Pensano di costruire una casa in montagna per passare tutto il tempo libero nell’ambiente che più li fa star bene. Si presenta l’opportunità di acquistare un terreno edificabile a Valbruna. La località è perfetta, vicina alle Alpi Giulie, le loro preferite.“Quando ho visto il posto, ho rivissuto un sogno. Da piccola, alle scuole elementari, avevamo fatto una gita sulla neve, in treno. Partiti prestissimo da Udine, siamo scesi alla stazione di Valbruna. Alla gita aveva partecipato tutta la scuola, camminavamo in fila indiana nella neve. Pranzo all’Hotel Saisera: era un albergo bellissimo, grandi sale decorate ed anche un pianoforte. Avevamo suonato e cantato assieme mentre fuori nevicava. Mi ero detta che in questo posto mi sarebbe piaciuto vivere da grande. La nostra casa di oggi è proprio lì, dietro l’albergo, quando ho visto il terreno dove sarebbe sorta sono ritornata indietro di trent’anni, era proprio un sogno dimenticato che si avverava”. Giunto il tempo della pensione e ritornati in Friuli, decidono di trasferirsi definitivamente a Valbruna.


Una passione

Vivere a Valbruna è bello. Ci sono però lunghi periodi in cui tutto è immerso in un grigio immobile “…certi giorni guardi fuori e non c’è nessun movimento né alcun suono, si è completamente soli e tutto è immerso nel silenzio più puro”.

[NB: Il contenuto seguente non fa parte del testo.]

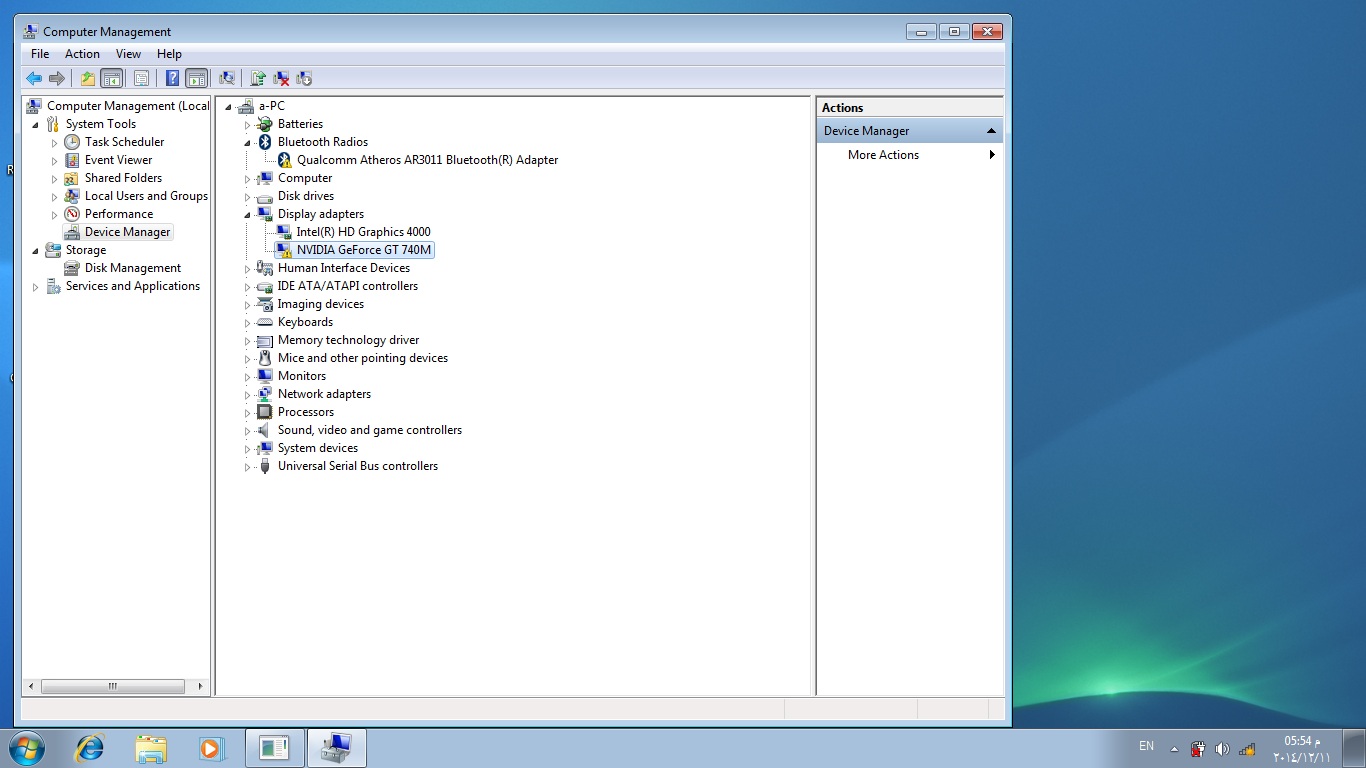Click the Disable device toolbar icon

click(304, 78)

E’ qui che Germana trova finalmente il tempo di realizzare l’altro suo sogno: dedicarsi al patchwork. E’ una delle passioni che inconsciamente le ha trasmesso sua madre: lei lavorava fino a notte fonda a cucire e ricamare e Germana stava alzata a farle compagnia. Non sa usare una macchina da cucire, ma sente dentro l’esigenza di creare. Segue dei corsi a Udine con una maestra americana, poi in Francia.

Il patchwork rappresenta un mondo che l’avvolge: il country americano, il sunto di valori come la casa e la famiglia, la semplicità di una comunità, quella Amish, nella quale questa arte è nata. Quando cuce libera tutte le potenzialità nascoste, la creatività innata che ha trasmesso anche a suo figlio Alessandro. Dimentica ogni cosa attorno, a poco a poco coivolge anche il marito, che diventa un esperto critico di quiltaggio e di assemblaggio, del resto lui ha lavorato proprio nel mondo tessile.

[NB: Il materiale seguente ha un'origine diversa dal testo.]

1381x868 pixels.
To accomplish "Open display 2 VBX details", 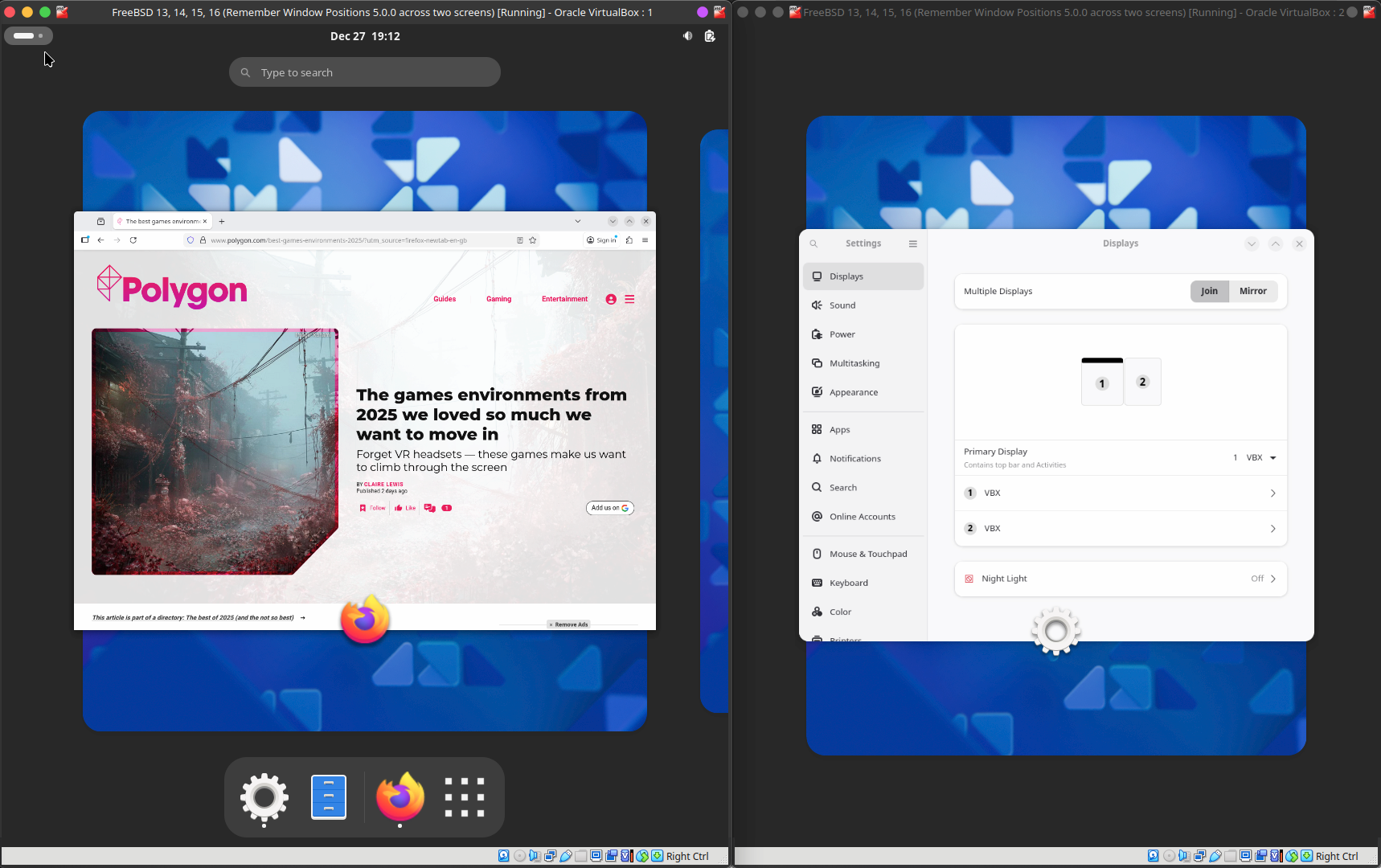I will pos(1120,529).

Fonda con delle amiche il Valbruna Patchwork Club, un’ associazione che non ha scopo di lucro, ma solo quello di far riscoprire e promuovere la cultura del patchwork e far esprimere, attraverso l’uso di stoffe colorate, i doni artistici che ognuno possiede. In breve il Club si arricchisce di una quarantina di iscritti, fra artisti e simpatizzanti, ed ogni occasione è buona per trovarsi, distendere sul prato in discesa davanti a casa gli ultimi capolavori del gruppo e far festa assieme, ognuno porta qualcosa da mangiare, tutto è molto familiare.

Da alcuni anni insegna all’Università della Terza Età a Tarvisio, ha 18 allieve ed ora se ne aggiungono di nuove e si farà un nuovo corso. Organizza mostre e premi, espone le opere d’arte del Club e le spiega, svela questo mondo fantastico con parole semplici, evidenzia i dettagli e dà a tutto un significato profondo.


Un pensiero

Molte delle sue alunne si sono avvicinate al patchwork con esitazione, trascinate da altre. “Non so fare niente, vengo solo per farvi il caffè” è stata la frase d’inizio di una delle allieve, che oggi stupisce anche sé stessa per la precisione e l’accuratezza delle sue opere. Il patchwork è diventato un modo per “portare fuori” le potenzialità di tante donne, per esaltarne l’autostima, spesso frustrata dalla routine del quotidiano e dell’impossibilità di dedicarsi ad attività extra domestiche.

In molte occasioni questa è stata la soddisfazione più grande per Germana ed ora si è creato fra di noi un affiatamento, una fiducia reciproca… puoi chiedere loro quello che vuoi, tutte sono disponibili Non è cosa da poco.